InterviewAimée de Jongh
Het geweld én de kleurenpracht van een getekende stofstorm
Allesverwoestende stofstormen zijn een drama, maar tegelijk een visueel spektakel. In haar nieuwste graphic novel heeft tekenaar Aimée de Jongh zich hierop uitgeleefd. ‘Technisch vond ik het een geweldige uitdaging.’
De 22-jarige fotograaf John Clark weet niet wat hij meemaakt als hij in 1937 aankomt in Oklahoma, in het hart van de Verenigde Staten. Het landbouwgebied wordt in die jaren geteisterd door gigantische stofstormen, veroorzaakt door droogte en kaalslag. Rond de boerderijen razen hoog oprijzende wervelwolken voorbij die soms dagenlang blijven voortrollen. Ze verstikken alles. Akkers veranderen in woestijnen. Binnenshuis, achter de kierende planken, raken stoelen en bedden overdekt met een dikke laag gruis.
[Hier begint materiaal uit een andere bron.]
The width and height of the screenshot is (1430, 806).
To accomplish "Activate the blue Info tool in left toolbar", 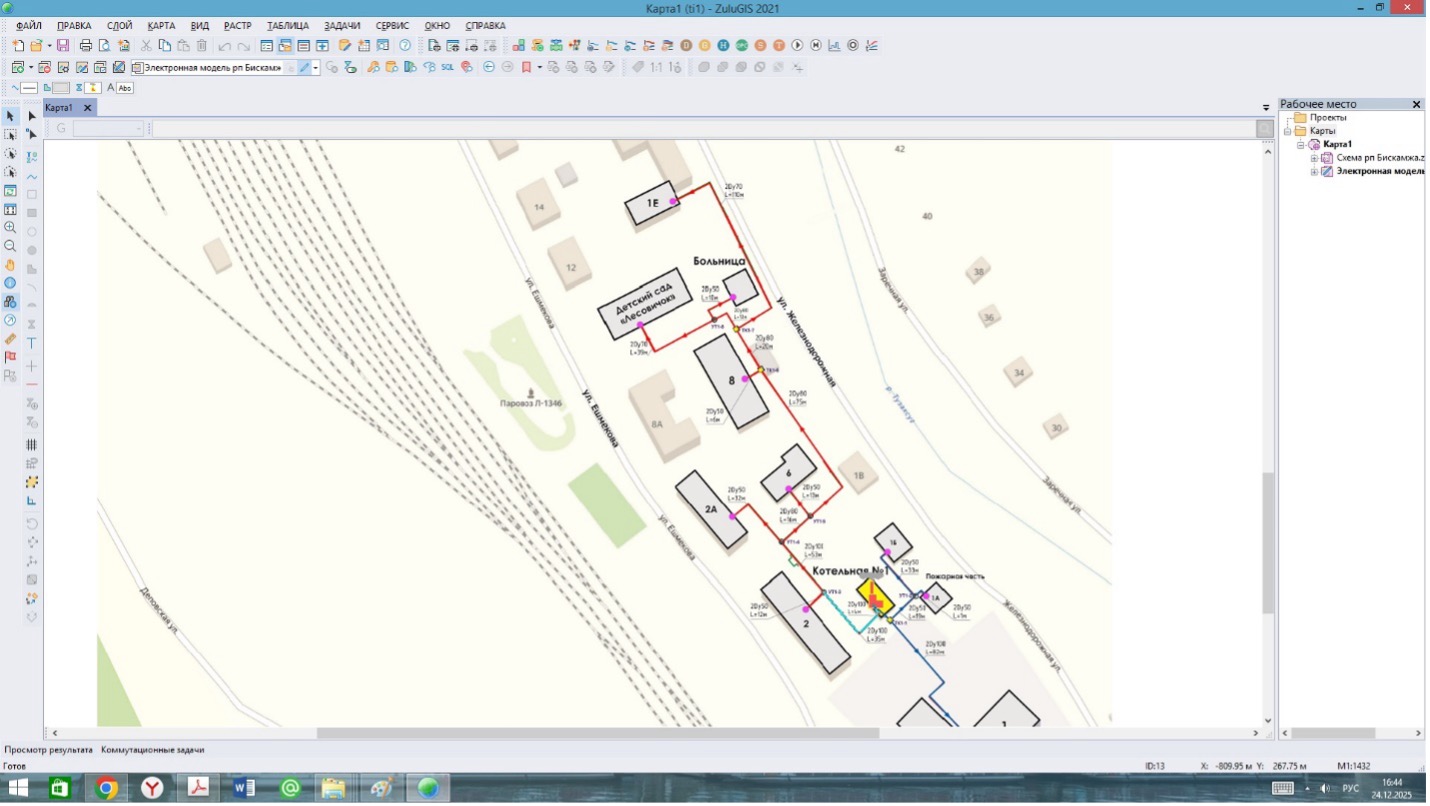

Het ooit zo vruchtbare gebied wordt onleefbaar en krijgt de bijnaam Dust Bowl: stofkom. Inwoners trekken massaal weg naar Californië, waar ze met de nek worden aangekeken en veelal eindigen onder een brug. Achterblijvers vergaat het niet veel beter; ze sterven aan stoflongen of plegen zelfmoord, uit pure wanhoop.
Fotograaf in rampgebied
Tekenaar Aimée de Jongh gebruikt deze historische setting als decor voor haar nieuwste graphic novel (beeldroman), Dagen van zand. Haar hoofdpersoon, de fotograaf, wordt naar het rampgebied gestuurd om het drama vast te leggen en zo de rest van het land wakker te schudden. Het levert een indrukwekkend, filmisch voortgestuwd boek op, vol fascinerende illustraties van stofstormen die paginagroot over de lezer heen razen. Je zit er middenin.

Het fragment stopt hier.